Oral
in
Workshop: Table Representation Learning Workshop (TRL)
TabDiff: a Unified Diffusion Model for Multi-Modal Tabular Data Generation
Juntong Shi · Minkai Xu · Harper Hua · Hengrui Zhang · Stefano Ermon · Jure Leskovec
Keywords: [ Generative Models ] [ Tabular Representative Learning ] [ Diffusion Models ]
Synthesizing high-quality tabular data is an important topic in many data science applications, ranging from dataset augmentation to privacy protection. However, developing expressive generative models for tabular data is challenging due to its inherent heterogeneous data types and intricate column-wise distributions. In this paper, we introduce TabDiff, a unified diffusion framework that models all multi-modal distributions of mixed-type tabular data in one model. Our key insight is to design different continuous-time diffusion processes for numerical and categorical data, and learn one model to simultaneously predict the noise for different modalities.
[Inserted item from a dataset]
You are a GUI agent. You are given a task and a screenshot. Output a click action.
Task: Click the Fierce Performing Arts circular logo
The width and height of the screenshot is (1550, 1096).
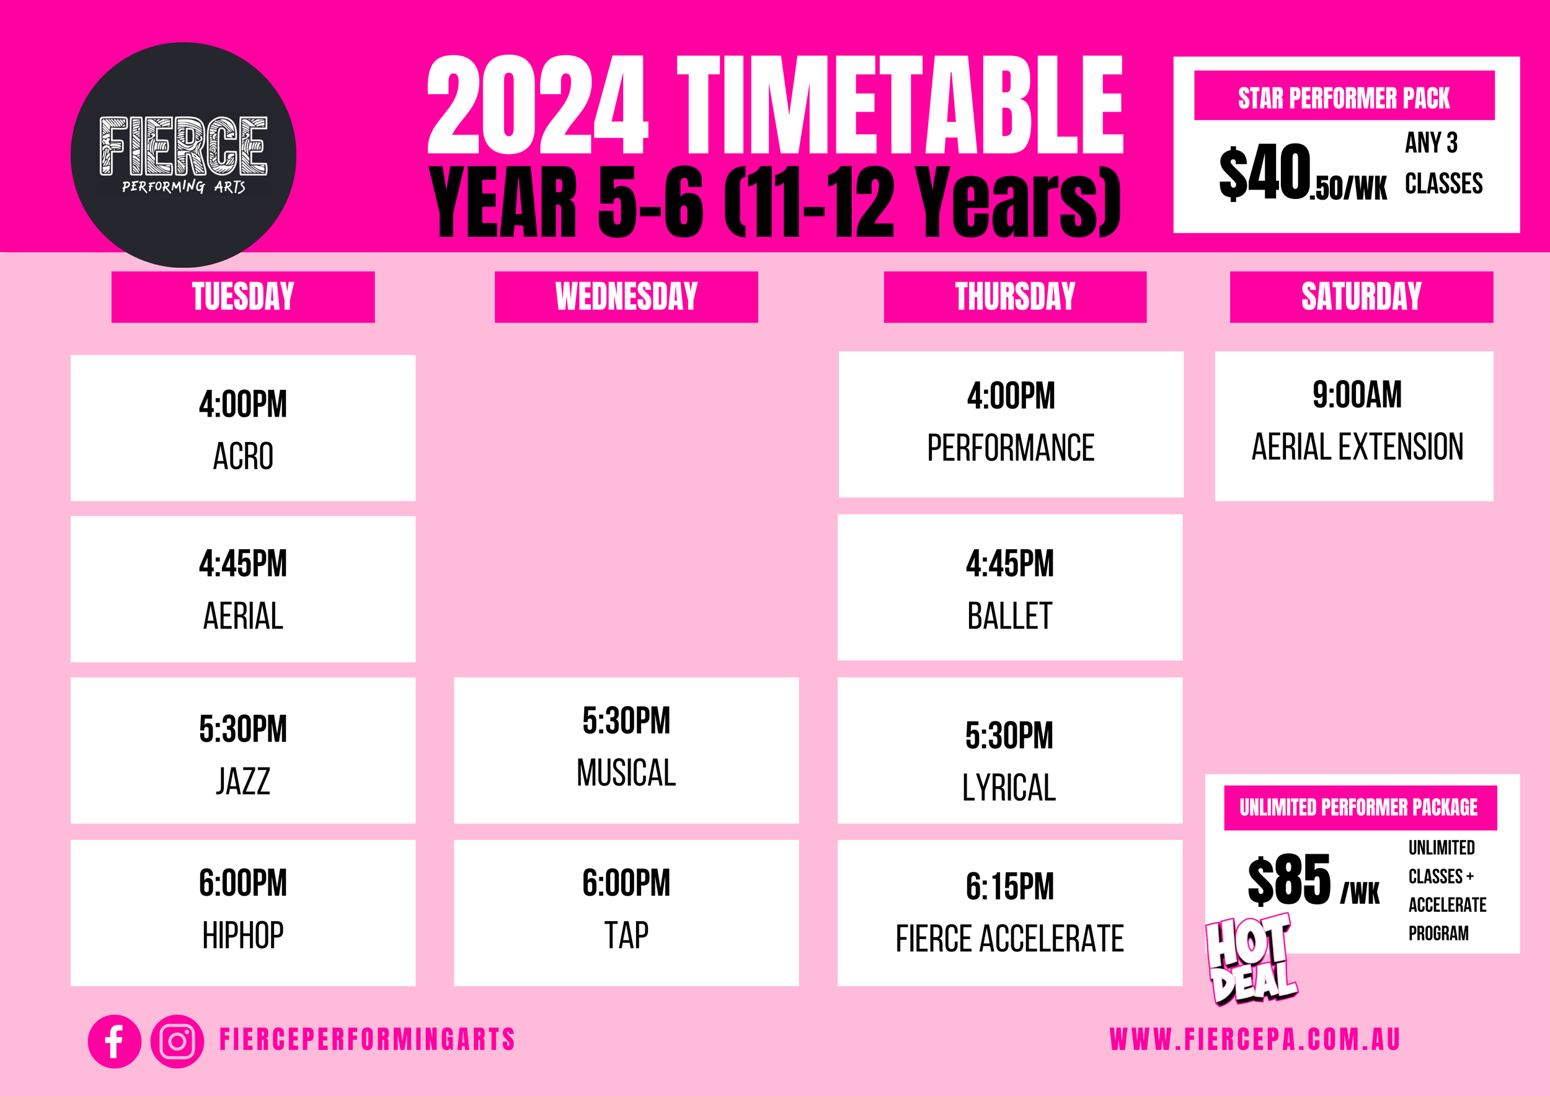click(183, 154)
To counter the high disparity of different feature distributions, we further introduce feature-wise learnable diffusion processes to optimally balance the generative performance. The entire framework can be efficiently optimized in an end-to-end fashion. Comprehensive experiments on seven datasets demonstrate that TabDiff achieves superior average performance over existing competitive baselines across five out of six metrics.